* GOAL: Extend the notebook text on generating reference distributions for estimating background temperature, picking up right after its final sentence.
━━━ EXTRACTED TEXT ━━━
# Generation of Reference Distributions ($f_{T}^{l}$)

This notebook implements the protocol described in Section 5 to generate the reference answers used to estimate the background temperature. We collect outputs from a set of idealized reference models $\mathcal{L}$ (SmolLM3-3B, Llama-3.2-3B-Instruct, Mistral-7B-Instruct-v0.3) over a grid of temperatures. These outputs form the empirical distributions $f_{T}^{l}, l \in \mathcal{L}$, which serve as the baselines to measure the background temperature of the system under test.

Note that the models and dataset used here serve as an example, other models (in a stable inference environment) and dataset could be used.
━━━ SUPPLIED RECORDS ━━━
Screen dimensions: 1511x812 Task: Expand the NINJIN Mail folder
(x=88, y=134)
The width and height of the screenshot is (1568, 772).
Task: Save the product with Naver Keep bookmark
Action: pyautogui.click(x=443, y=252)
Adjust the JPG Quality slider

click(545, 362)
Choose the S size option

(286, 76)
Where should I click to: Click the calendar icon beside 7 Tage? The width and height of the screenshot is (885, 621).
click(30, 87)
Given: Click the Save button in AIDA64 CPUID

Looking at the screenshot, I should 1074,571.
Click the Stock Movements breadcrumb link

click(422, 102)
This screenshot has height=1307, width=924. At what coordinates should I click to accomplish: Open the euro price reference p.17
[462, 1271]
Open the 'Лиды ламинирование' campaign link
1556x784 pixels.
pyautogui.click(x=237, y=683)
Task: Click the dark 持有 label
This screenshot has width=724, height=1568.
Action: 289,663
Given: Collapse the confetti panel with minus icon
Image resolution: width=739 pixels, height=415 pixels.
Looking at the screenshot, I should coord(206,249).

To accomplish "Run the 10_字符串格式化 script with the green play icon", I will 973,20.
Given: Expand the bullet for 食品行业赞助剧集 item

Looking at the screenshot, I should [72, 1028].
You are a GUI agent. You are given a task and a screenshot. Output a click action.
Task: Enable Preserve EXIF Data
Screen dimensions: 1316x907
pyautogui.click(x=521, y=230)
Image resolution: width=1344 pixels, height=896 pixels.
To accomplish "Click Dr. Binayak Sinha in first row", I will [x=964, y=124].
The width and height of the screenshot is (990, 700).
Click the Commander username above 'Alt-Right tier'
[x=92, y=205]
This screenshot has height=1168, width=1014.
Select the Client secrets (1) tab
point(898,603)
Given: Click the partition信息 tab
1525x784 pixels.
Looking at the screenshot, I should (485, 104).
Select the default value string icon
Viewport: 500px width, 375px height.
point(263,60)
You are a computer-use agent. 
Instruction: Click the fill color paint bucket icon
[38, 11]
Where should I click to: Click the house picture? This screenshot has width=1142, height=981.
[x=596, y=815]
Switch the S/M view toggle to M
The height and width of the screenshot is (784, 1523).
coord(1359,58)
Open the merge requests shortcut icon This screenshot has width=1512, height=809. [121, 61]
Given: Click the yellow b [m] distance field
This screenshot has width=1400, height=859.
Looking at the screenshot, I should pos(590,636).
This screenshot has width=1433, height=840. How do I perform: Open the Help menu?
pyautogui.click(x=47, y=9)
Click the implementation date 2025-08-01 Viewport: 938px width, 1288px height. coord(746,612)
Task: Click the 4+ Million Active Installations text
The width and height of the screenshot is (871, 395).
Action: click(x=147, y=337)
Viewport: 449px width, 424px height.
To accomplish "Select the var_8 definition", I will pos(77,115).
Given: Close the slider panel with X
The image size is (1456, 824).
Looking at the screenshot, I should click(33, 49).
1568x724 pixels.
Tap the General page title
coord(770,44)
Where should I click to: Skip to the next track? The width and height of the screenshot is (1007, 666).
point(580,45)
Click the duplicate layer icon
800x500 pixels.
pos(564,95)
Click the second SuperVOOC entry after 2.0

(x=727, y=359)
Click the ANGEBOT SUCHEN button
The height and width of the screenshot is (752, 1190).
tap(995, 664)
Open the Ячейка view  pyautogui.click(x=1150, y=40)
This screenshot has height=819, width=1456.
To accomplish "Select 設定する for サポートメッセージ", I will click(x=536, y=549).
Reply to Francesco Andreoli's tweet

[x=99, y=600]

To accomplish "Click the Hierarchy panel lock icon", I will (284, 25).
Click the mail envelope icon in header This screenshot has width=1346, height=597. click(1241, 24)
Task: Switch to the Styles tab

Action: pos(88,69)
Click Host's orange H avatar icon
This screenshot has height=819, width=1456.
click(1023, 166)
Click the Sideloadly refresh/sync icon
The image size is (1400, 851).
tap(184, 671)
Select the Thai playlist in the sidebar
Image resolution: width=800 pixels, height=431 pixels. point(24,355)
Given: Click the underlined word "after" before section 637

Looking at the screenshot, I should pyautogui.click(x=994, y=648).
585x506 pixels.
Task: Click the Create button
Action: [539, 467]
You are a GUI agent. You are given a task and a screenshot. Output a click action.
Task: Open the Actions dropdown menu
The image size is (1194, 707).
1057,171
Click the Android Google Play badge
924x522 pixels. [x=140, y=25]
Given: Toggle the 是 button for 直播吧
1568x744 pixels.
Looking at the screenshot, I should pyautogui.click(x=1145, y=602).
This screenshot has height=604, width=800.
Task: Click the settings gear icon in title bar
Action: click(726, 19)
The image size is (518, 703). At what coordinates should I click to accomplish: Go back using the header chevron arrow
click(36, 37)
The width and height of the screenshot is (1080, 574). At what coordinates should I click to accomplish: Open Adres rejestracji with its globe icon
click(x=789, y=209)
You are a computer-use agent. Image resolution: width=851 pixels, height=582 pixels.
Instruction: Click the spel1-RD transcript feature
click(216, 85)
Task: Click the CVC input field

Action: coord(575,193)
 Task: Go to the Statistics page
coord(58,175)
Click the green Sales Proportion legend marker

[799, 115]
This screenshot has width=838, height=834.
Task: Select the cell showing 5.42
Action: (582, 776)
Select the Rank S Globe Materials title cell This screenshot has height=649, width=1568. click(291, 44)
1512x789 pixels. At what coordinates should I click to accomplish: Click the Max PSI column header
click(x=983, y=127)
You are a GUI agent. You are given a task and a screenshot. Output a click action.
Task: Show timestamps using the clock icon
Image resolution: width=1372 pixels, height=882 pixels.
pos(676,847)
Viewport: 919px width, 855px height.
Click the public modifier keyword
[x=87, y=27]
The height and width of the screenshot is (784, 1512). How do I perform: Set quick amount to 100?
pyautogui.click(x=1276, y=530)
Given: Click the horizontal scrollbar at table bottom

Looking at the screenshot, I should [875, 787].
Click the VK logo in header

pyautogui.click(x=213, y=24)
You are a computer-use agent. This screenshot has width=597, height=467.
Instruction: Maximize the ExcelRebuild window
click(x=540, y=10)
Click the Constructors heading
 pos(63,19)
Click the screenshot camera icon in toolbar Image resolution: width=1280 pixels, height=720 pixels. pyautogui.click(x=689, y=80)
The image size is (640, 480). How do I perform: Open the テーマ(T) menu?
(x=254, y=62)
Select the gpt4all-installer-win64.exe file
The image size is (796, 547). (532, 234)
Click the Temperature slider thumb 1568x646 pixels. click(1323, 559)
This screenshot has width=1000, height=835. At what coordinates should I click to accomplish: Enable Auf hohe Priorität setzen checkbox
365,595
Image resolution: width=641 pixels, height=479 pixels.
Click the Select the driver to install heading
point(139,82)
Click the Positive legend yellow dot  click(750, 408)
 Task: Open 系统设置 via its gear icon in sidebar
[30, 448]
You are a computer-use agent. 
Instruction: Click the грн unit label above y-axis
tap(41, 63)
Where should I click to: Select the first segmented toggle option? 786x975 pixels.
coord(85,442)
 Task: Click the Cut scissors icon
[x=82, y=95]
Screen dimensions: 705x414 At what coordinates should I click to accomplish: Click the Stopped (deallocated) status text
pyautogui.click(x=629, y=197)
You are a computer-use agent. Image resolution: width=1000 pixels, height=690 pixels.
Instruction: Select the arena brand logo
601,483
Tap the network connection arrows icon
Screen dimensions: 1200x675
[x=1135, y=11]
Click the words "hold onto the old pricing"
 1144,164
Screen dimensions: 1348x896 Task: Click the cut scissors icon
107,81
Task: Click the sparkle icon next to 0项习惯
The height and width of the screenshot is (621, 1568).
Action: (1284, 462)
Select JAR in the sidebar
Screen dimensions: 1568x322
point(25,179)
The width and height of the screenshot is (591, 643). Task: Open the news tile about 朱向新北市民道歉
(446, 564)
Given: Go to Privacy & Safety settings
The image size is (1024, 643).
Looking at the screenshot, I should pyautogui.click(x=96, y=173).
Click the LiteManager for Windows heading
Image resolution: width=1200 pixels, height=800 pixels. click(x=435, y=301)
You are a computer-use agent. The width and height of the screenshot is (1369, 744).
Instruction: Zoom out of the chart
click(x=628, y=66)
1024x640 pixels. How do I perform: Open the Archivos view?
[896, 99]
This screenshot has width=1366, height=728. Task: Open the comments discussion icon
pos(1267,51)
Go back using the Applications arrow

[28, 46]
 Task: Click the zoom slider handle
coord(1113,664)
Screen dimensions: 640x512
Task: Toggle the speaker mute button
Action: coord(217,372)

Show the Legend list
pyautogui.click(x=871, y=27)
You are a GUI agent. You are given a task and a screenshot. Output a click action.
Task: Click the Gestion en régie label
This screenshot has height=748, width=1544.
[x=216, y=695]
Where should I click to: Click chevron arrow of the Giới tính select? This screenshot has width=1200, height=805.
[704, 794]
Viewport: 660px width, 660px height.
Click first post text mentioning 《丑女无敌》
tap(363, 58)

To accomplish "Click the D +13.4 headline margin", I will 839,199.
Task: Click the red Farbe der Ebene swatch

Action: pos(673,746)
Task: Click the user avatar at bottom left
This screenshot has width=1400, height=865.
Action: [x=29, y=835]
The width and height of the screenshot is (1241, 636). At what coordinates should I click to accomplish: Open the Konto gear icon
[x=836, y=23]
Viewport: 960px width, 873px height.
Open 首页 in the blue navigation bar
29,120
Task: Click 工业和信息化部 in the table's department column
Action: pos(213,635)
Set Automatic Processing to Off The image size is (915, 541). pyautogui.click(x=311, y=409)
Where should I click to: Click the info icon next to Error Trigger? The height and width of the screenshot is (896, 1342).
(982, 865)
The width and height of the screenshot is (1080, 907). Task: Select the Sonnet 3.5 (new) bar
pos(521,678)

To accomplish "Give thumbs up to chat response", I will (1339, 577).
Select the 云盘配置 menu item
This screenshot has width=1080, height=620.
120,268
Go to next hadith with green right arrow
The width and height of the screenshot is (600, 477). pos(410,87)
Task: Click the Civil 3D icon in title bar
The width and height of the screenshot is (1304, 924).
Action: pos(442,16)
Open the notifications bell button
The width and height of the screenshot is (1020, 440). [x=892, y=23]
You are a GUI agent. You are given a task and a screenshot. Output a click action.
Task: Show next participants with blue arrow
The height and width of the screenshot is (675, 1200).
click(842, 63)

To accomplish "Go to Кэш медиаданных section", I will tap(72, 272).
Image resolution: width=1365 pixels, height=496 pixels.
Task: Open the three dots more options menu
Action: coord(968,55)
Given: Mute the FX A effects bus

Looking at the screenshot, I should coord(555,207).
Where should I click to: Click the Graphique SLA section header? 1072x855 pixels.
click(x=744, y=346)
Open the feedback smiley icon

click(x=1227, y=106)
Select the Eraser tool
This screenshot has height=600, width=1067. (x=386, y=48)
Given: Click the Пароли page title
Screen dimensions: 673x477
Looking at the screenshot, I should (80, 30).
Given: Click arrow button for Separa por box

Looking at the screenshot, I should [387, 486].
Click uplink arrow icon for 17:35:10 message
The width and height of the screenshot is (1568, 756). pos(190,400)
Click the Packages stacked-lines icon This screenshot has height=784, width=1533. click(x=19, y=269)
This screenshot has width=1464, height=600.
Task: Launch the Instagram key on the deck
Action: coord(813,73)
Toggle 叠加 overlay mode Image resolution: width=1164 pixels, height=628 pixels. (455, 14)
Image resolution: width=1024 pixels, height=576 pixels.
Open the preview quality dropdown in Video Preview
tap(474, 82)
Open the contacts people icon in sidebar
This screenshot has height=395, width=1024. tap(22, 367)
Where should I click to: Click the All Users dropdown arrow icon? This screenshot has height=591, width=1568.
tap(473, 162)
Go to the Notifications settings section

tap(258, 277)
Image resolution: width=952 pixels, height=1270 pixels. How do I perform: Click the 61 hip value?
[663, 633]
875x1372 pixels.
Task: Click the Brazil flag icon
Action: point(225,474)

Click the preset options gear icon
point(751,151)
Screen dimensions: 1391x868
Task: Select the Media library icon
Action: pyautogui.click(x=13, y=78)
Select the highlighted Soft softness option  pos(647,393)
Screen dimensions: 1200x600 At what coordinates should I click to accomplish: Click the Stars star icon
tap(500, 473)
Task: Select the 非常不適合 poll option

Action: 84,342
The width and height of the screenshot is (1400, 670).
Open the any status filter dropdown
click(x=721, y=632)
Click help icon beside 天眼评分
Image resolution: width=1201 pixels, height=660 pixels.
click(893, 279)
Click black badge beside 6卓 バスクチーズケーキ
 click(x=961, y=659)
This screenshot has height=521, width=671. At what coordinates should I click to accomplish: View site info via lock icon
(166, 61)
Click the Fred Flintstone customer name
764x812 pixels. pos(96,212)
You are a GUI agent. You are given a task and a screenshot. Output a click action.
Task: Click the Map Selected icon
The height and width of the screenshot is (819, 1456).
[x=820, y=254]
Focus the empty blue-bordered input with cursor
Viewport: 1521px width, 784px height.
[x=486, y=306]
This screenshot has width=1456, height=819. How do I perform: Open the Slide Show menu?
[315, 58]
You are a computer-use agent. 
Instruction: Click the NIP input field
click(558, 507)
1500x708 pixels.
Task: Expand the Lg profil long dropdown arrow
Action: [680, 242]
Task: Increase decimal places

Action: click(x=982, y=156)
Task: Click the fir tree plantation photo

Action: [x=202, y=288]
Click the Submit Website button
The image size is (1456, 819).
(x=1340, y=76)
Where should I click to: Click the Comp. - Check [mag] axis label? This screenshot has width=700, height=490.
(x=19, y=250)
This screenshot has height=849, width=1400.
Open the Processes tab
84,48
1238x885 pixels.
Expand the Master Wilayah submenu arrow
━━━
* ANSWER FOR THE TASK:
In [1]:
from transformers import AutoModelForCausalLM, AutoTokenizer, logging
from datasets import load_dataset
import numpy as np
from tqdm import tqdm
import json
import torch
device = "cuda"  # for GPU usage or "cpu" for CPU usage

### Reference Models Setup
As defined in the experimental settings, we use locally executed models to ensure a stable inference environment. 
- Models: Llama-3.2-3B-Instruct, Mistral-7B-Instruct-v0.3, SmolLM3-3B.
- Stability: These models are run on local GPUs to minimize system-level non-determinism, serving as the "quasi-ideal" baseline described in Section 3.2.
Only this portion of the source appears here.